# Exercise
Copy word for word the lines of the records below, beginning at the one with "Where should I" and finishing at the one with "Given: Open the 12 items per page dropdown", ends included, but none of the pictures.

# Study material
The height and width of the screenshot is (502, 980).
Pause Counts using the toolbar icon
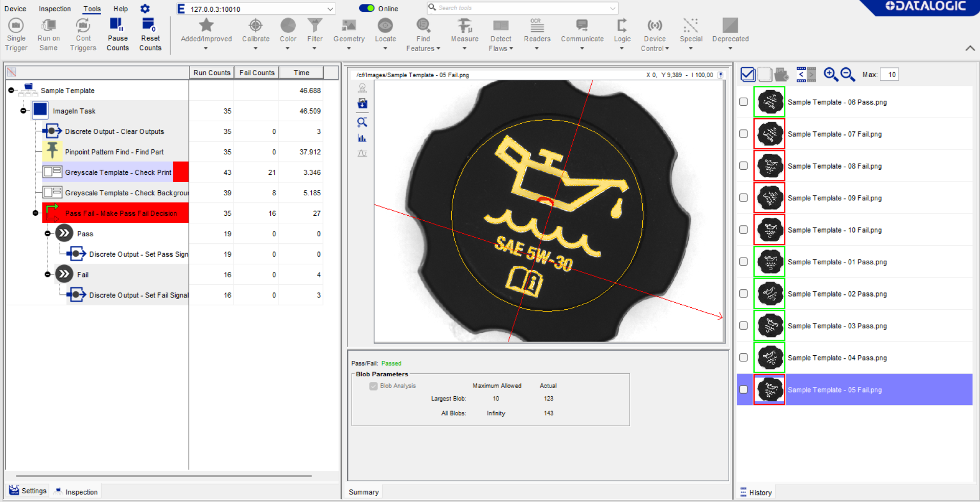point(117,26)
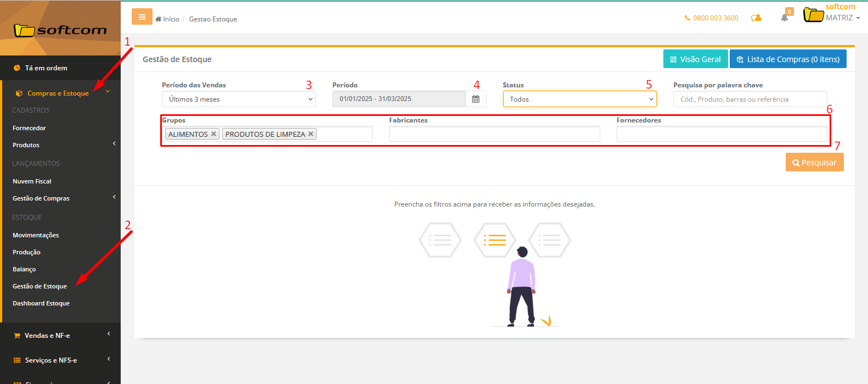
Task: Click the Visão Geral button
Action: [695, 59]
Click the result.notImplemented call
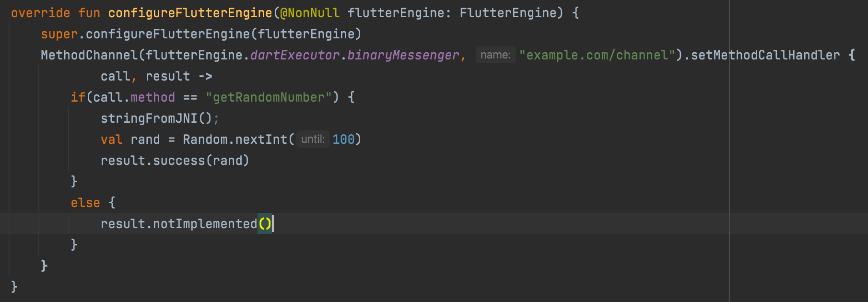 coord(186,224)
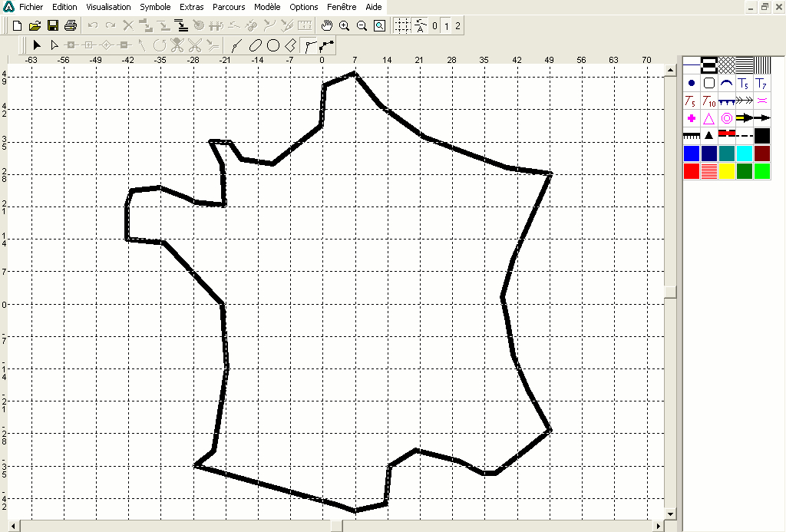This screenshot has height=532, width=786.
Task: Select the black arrow selection tool
Action: [x=36, y=45]
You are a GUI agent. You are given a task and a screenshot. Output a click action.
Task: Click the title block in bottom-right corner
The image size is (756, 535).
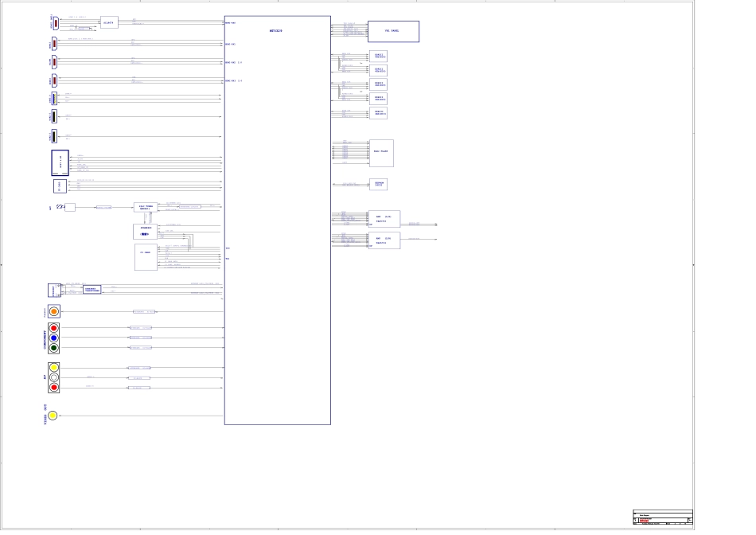(x=662, y=517)
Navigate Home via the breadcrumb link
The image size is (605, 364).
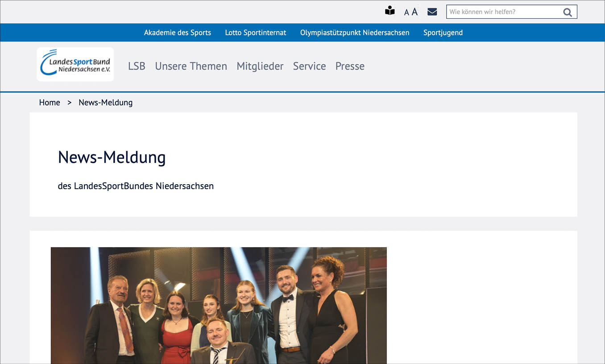click(x=49, y=102)
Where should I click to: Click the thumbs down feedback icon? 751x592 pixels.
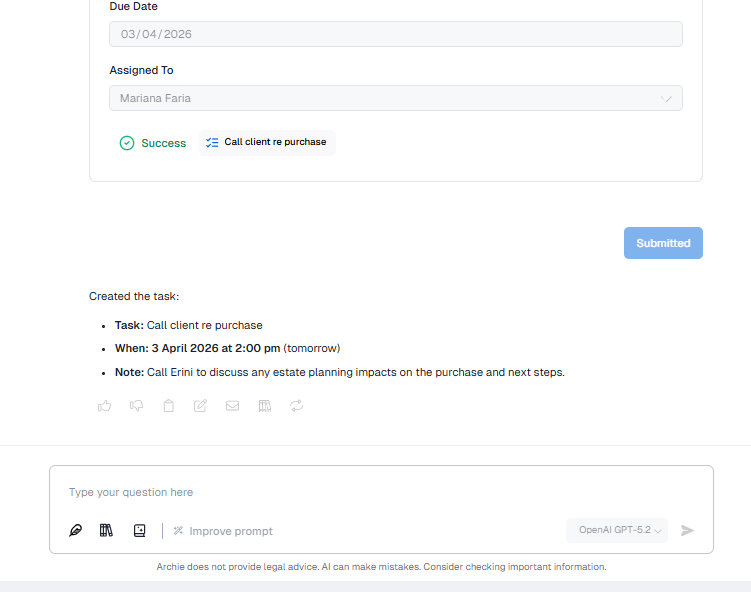click(x=136, y=406)
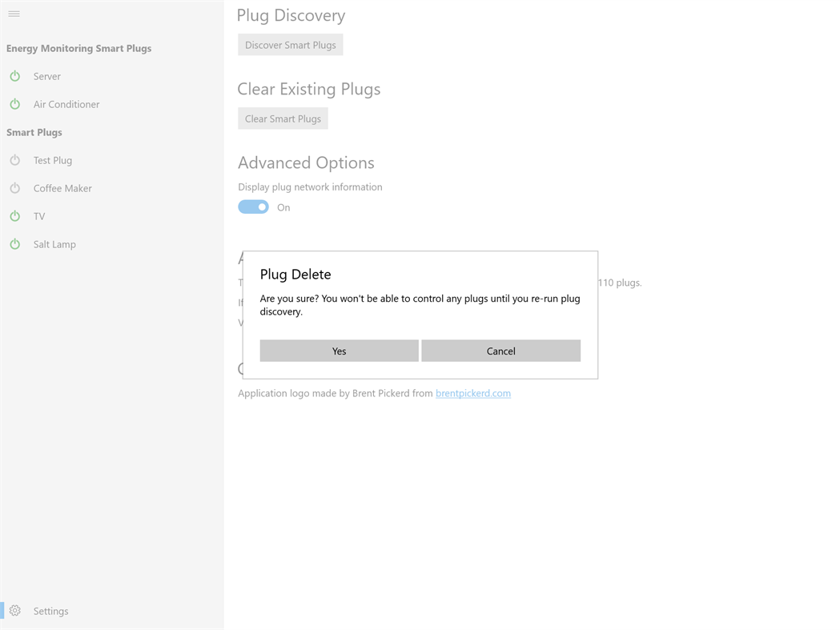840x630 pixels.
Task: Toggle power icon for Server plug
Action: 14,76
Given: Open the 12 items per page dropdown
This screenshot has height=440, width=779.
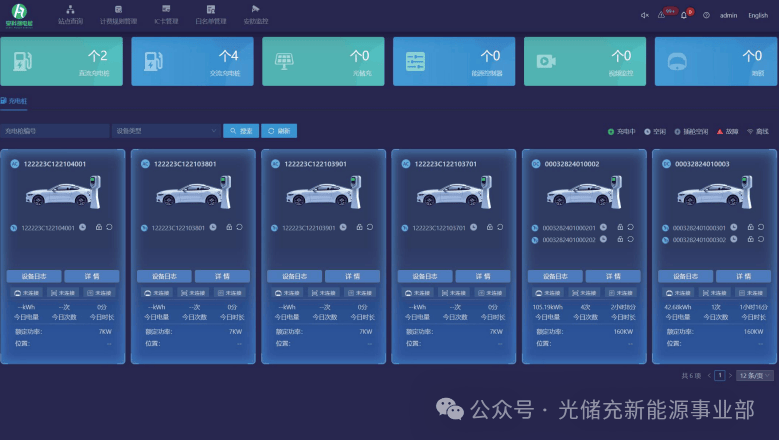Looking at the screenshot, I should 755,375.
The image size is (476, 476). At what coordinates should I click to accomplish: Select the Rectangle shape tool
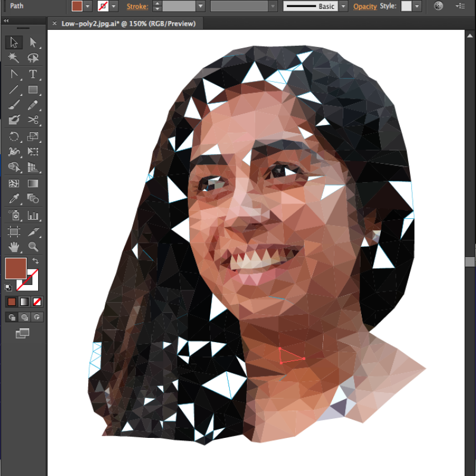(x=33, y=90)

# Answer below
Where should I click to: Click the thumbs down feedback icon? 751x592 pixels.
click(x=136, y=406)
840x630 pixels.
Task: Toggle power icon for Server plug
Action: 14,76
Given: Open the 12 items per page dropdown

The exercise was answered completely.